Jesus, you are _such_ an ENTP.

Another ENTP woman I know had Quincy M.E. as a part of her fantasy. She wanted to be the girl in the bikini on the boat during the intro--having her flesh probed by a coroner. Hot.

;-)


----------



## bromide (Nov 28, 2011)

So I had a sex dream about Bernie Sanders last night. I like his speeches but I don't think I'm really attracted to him... I don't think... I... hmmm.


----------



## reletative (Dec 17, 2010)

I'm attracted to Johnny Knoxville.


----------



## Zletta (Sep 25, 2012)

I have really shocked my friends in the past when I have gotten into relationships with shy guys when I'm very outgoing myself.


----------



## Swordsman of Mana (Jan 7, 2011)

- the other day I saw a really cute black guy. generally my sexual tastes are so Aryan they would make the Nazis look liberal, but this guy had fine, feminine features and large, dramatic green eyes that captivated me (and the afro hair was an exotic touch). 
- I'm currently attracted to a 25 year old INFP (I think he's 6w5 Sp/Sx). generally I only go for younger guys

overall, my sexual tastes tend to be quite narrow and specific, so finding myself attracted to something different is usually a pleasant change of pace


----------



## Hypaspist (Feb 11, 2012)

I was once attracted to the soft, church Sunday, clean bring home to mommy type. The ones that are all nice, soft and tender. That was odd. I would have been listening to light music or easy listening stations.... the other is the famous "I'd do any woman my age or older" high school mentality.


----------



## android654 (Jan 19, 2010)

Very rarely, once in the bluest of moons, I might find a woman attractive who fits the mold of a suburban housewife. Doesn't happen often, the idea actually repulses me but sometimes it does capture my attention.


----------



## MegaTuxRacer (Sep 7, 2011)

Sometimes, older women who are just old enough to have creases on the sides of their mouths and the corners of their eyes. Something about it...


----------



## Laney (Feb 20, 2012)

I've had a momentary attraction to someone of a race I normally don't notice.


----------



## AstralSoldier (Jun 18, 2012)

There were two VERY SPECIAL women in my life at two very different stages in my life, that made me sexually/emotionally attracted to them. 

What attracted me to them was the fact that the connection was intensified because (like the typical INFJ I am) that coincided with the emphasis I place on the values/ethics I have about family, marriage, and children. I found that these two women placed the same emphasis/importance on family, marriage, and children as me, and NOTHING made me happier.  

I could only think about making them completely and UTTERLY happy, being the 'Knight in Shinning Armor' is a MAJOR complex of mine, and all I wanted to do was to completely revolutionize the way they saw men, love, and life. I wanted to do this because I loved them; I wanted only their love, and their happiness. In fact, these two women brought me a more intense sense of intimacy than any guy I've been with.

Physically, men are attractive, but they can be lacking when it comes to having a general sense of intimacy for the fear that their masculinity is threatened if they accept more of themselves than what is considered appropriate in terms of the 'modern-day man' societal image. I say men feel, and they should feel DEEPLY so they remain motivated to take part, and participate in the relationship that they're apart of too...how the hell do you expect to be happy, if you ALWAYS remain in the background of your OWN LIFE?

=== SHORT PROBLEM A ===
Decide whether each statement below agrees with the forum thread. Answer yes or no for each, and quote the exact words of the thread that settle it. (i) The poster reletative is attracted to Johnny Knoxville. (ii) Swordsman of Mana is currently attracted to a 25-year-old INFP. (iii) android654 finds a woman who fits the mold of a suburban housewife attractive often.
=== SHORT PROBLEM B ===
Print the part of the forum thread that opens with the words containing "Jesus, you are" and closes with "a coroner. Hot.".

=== MATERIAL PROVIDED ===
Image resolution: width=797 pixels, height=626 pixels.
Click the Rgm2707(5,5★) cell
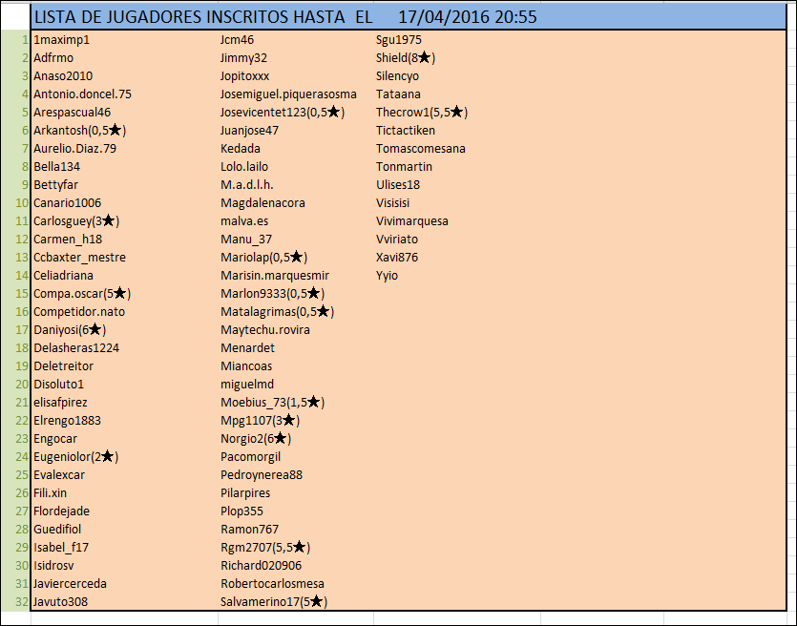point(265,547)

=== RIGHT ANSWER A ===
(i) Yes: "I'm attracted to Johnny Knoxville."
(ii) Yes: "I'm currently attracted to a 25 year old INFP"
(iii) No: "Doesn't happen often"

=== RIGHT ANSWER B ===
Jesus, you are _such_ an ENTP.

Another ENTP woman I know had Quincy M.E. as a part of her fantasy. She wanted to be the girl in the bikini on the boat during the intro--having her flesh probed by a coroner. Hot.